» YOUR TASK
Using the listing below, print exactly everything from the line with "Click the blue" down to the line with "has height=448, width=404.", both included, and nothing more.

--

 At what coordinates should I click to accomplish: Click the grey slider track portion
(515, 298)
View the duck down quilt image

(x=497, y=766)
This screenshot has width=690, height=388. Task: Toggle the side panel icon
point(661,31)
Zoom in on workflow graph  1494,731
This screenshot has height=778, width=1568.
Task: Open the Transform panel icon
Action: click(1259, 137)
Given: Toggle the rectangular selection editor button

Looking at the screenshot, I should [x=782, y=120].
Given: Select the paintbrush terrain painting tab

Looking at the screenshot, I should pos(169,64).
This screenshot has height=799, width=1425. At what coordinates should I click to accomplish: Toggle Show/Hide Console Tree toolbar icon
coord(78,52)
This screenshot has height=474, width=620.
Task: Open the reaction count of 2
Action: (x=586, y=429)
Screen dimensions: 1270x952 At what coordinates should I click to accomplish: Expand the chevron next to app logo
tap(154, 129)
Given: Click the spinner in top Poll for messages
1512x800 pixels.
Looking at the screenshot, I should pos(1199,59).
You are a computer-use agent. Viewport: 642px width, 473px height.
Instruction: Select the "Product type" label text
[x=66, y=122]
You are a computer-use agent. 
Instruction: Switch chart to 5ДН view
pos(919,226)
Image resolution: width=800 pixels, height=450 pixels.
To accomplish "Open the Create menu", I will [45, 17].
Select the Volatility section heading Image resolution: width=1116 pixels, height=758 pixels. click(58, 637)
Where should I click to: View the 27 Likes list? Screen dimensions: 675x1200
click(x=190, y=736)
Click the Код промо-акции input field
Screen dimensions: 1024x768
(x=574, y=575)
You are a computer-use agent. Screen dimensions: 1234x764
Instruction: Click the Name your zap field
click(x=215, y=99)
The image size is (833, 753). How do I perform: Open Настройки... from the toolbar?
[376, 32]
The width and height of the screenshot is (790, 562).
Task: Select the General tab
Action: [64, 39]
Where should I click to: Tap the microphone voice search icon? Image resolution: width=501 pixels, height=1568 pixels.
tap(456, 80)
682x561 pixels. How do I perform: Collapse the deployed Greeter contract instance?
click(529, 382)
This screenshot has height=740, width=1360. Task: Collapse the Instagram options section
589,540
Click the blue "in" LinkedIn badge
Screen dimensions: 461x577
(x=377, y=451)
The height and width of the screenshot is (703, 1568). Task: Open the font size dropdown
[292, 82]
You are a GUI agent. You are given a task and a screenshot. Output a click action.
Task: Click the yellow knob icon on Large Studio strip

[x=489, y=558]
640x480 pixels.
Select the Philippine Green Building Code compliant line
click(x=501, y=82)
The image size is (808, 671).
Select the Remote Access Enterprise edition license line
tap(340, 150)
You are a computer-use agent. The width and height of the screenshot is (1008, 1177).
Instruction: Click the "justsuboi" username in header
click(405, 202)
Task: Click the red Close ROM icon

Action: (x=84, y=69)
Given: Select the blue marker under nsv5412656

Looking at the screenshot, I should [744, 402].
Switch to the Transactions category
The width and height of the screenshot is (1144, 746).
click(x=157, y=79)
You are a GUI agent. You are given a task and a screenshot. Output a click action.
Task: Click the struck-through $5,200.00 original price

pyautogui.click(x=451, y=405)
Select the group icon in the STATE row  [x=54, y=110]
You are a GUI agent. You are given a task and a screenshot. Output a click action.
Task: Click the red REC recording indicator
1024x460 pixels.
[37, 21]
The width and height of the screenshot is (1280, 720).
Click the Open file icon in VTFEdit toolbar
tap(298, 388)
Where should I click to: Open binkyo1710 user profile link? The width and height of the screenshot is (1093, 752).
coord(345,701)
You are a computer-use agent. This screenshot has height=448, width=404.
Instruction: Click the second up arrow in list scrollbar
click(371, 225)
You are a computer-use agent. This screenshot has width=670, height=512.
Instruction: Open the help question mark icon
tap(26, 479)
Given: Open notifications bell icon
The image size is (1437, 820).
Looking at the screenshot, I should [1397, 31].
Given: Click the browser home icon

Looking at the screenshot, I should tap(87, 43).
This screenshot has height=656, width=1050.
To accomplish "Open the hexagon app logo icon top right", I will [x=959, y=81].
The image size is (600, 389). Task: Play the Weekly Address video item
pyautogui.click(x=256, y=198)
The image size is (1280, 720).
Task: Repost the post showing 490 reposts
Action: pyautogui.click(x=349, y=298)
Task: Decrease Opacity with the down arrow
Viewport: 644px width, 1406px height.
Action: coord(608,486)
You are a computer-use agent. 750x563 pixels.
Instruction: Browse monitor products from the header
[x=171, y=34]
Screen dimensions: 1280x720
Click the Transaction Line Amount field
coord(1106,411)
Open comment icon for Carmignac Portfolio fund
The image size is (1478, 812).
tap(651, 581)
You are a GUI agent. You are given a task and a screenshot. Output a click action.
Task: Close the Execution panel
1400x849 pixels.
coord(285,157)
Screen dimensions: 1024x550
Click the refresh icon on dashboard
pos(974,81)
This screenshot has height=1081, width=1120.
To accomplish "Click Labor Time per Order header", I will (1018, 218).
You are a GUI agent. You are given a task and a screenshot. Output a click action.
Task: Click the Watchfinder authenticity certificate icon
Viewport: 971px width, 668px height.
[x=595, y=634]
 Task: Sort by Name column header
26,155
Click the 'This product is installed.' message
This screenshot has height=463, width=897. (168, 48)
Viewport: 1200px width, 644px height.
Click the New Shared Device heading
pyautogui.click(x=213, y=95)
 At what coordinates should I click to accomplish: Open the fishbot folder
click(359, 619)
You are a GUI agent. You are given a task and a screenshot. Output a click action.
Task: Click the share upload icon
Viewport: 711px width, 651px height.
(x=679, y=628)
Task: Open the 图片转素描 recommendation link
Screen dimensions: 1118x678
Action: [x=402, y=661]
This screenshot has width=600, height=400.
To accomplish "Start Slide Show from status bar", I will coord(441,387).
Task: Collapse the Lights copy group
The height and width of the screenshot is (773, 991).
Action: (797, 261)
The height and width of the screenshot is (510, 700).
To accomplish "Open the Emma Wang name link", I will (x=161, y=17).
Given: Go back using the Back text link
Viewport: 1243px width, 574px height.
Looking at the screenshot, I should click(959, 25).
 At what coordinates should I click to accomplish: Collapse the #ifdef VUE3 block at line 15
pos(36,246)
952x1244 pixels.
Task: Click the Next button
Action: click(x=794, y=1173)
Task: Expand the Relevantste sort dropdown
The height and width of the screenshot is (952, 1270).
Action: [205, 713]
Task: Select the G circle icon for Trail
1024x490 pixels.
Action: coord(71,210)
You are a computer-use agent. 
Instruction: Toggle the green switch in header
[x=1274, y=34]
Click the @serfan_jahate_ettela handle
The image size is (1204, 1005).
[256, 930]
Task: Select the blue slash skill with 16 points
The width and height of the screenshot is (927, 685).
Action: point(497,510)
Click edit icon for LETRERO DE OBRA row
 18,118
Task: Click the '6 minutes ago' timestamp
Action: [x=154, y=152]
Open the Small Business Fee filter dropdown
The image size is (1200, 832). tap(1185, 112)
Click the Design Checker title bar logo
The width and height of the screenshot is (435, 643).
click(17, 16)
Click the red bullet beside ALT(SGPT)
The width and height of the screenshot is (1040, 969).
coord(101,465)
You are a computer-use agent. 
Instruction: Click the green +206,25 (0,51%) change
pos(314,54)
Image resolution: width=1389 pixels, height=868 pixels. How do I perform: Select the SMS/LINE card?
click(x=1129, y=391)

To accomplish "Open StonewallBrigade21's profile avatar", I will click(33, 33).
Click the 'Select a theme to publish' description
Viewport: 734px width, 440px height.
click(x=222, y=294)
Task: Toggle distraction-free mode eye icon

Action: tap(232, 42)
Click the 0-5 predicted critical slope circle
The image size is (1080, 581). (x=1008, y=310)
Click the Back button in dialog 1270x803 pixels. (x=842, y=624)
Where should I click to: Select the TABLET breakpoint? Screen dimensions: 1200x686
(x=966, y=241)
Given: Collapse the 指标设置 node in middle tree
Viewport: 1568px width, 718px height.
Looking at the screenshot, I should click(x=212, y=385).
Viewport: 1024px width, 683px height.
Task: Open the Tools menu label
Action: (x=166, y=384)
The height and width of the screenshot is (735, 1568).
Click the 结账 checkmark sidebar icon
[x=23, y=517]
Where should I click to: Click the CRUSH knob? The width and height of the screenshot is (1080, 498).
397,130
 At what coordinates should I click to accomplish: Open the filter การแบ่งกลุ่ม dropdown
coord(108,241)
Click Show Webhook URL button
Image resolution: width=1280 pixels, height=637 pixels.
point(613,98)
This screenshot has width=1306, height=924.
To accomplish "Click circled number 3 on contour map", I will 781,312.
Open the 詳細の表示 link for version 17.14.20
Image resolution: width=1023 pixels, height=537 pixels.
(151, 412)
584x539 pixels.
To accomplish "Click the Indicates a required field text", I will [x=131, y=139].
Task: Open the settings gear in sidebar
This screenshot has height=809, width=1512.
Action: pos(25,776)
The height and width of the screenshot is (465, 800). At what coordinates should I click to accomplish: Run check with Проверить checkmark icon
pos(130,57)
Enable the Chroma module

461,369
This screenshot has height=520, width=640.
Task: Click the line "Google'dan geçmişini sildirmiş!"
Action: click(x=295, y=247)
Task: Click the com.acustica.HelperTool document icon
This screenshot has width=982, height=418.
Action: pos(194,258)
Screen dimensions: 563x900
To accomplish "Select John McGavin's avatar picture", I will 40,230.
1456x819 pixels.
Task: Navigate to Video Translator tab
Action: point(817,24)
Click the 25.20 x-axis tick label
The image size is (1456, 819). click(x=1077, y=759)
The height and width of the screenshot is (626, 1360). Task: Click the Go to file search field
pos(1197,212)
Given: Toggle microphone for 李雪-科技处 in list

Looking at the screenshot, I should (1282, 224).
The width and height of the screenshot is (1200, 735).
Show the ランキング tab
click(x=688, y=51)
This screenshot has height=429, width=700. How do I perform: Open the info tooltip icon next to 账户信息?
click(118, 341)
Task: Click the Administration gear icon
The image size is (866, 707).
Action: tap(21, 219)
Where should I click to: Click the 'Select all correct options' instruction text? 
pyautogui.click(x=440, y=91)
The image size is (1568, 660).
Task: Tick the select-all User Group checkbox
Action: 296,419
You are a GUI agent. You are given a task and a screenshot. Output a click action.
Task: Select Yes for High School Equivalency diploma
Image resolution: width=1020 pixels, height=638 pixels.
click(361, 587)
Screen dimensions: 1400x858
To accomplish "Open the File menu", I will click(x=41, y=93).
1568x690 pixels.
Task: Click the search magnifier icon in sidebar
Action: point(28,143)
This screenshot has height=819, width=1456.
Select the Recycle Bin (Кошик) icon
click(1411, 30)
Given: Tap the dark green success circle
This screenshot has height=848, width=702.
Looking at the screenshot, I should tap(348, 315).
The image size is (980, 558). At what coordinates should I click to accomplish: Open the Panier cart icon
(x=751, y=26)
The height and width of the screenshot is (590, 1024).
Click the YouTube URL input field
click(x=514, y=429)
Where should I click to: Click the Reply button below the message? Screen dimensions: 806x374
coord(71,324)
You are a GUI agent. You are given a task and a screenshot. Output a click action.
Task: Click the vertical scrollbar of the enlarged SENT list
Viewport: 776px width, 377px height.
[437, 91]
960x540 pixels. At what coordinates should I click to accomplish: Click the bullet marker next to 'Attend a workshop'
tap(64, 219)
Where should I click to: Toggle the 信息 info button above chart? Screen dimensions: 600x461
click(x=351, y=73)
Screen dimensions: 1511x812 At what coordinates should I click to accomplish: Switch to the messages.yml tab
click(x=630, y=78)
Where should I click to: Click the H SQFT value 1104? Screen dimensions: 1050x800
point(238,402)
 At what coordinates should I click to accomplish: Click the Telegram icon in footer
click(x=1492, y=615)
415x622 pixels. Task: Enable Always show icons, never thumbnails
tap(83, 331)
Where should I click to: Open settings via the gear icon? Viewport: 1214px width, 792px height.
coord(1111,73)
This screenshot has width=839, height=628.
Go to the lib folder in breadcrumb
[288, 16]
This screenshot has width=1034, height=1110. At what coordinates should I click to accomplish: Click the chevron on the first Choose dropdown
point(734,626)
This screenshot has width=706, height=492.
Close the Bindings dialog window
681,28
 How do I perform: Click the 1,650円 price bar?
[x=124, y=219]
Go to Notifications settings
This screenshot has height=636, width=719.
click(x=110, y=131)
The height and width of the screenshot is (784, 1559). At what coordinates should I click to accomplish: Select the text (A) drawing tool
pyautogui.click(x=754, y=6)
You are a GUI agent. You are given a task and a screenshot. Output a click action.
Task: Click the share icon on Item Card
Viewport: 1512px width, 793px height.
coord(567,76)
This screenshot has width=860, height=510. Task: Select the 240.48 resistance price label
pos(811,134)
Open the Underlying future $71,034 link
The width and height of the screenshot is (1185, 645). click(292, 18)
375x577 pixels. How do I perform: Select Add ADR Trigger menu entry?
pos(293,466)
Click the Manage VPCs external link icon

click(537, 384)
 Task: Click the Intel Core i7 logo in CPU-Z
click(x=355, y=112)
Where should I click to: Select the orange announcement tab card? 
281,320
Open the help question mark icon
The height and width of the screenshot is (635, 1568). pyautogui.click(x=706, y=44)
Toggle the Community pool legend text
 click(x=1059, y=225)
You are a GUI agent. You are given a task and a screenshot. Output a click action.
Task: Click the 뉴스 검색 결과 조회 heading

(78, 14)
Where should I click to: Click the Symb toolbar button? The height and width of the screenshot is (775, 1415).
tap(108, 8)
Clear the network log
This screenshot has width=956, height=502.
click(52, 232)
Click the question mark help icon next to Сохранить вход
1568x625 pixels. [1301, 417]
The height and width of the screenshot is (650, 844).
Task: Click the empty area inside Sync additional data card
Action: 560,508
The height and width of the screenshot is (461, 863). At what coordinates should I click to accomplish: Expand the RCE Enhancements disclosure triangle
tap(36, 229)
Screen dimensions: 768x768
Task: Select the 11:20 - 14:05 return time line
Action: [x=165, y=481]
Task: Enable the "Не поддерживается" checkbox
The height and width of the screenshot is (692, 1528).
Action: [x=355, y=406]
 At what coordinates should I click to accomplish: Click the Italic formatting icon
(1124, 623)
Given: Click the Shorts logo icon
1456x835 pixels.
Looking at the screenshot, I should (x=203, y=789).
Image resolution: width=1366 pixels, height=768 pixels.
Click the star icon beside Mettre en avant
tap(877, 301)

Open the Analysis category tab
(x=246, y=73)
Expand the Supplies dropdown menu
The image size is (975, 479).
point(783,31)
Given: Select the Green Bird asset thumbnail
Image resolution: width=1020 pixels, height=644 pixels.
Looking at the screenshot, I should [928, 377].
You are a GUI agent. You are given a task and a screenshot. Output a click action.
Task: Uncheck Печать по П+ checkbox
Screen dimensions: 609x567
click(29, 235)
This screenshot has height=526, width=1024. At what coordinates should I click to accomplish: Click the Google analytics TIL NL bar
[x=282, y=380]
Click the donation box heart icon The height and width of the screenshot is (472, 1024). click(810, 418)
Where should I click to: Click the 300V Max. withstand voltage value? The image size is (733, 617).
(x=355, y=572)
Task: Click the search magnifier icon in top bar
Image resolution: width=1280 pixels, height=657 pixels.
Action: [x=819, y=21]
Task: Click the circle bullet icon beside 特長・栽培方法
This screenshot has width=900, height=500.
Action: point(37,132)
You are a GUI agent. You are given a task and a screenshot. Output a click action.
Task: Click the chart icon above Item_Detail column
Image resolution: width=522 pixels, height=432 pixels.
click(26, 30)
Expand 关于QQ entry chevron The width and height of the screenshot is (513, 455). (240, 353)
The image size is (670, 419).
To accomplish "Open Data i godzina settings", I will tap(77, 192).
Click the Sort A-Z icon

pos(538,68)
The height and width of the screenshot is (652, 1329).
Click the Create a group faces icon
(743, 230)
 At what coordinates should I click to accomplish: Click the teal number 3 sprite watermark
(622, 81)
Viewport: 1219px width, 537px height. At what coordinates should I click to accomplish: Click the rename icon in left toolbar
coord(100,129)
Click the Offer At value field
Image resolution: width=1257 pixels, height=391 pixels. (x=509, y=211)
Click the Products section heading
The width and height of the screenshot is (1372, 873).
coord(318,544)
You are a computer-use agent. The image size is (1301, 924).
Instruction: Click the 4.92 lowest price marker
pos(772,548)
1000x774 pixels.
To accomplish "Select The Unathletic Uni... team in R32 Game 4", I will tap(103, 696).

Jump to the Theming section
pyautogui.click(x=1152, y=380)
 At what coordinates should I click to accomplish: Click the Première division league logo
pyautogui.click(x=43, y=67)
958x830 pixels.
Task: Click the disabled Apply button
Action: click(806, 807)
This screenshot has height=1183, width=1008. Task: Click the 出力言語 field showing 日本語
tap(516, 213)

--

» COMPLETED TASK
Click the blue "in" LinkedIn badge
Screen dimensions: 461x577
(x=377, y=451)
The height and width of the screenshot is (703, 1568). Task: Open the font size dropdown
[292, 82]
You are a GUI agent. You are given a task and a screenshot. Output a click action.
Task: Click the yellow knob icon on Large Studio strip

[x=489, y=558]
640x480 pixels.
Select the Philippine Green Building Code compliant line
click(x=501, y=82)
The image size is (808, 671).
Select the Remote Access Enterprise edition license line
tap(340, 150)
You are a computer-use agent. The width and height of the screenshot is (1008, 1177).
Instruction: Click the "justsuboi" username in header
click(405, 202)
Task: Click the red Close ROM icon

Action: (x=84, y=69)
Given: Select the blue marker under nsv5412656

Looking at the screenshot, I should [744, 402].
Switch to the Transactions category
The width and height of the screenshot is (1144, 746).
click(x=157, y=79)
You are a GUI agent. You are given a task and a screenshot. Output a click action.
Task: Click the struck-through $5,200.00 original price

pyautogui.click(x=451, y=405)
Select the group icon in the STATE row  [x=54, y=110]
You are a GUI agent. You are given a task and a screenshot. Output a click action.
Task: Click the red REC recording indicator
1024x460 pixels.
[37, 21]
The width and height of the screenshot is (1280, 720).
Click the Open file icon in VTFEdit toolbar
tap(298, 388)
Where should I click to: Open binkyo1710 user profile link? The width and height of the screenshot is (1093, 752).
coord(345,701)
You are a computer-use agent. This screenshot has height=448, width=404.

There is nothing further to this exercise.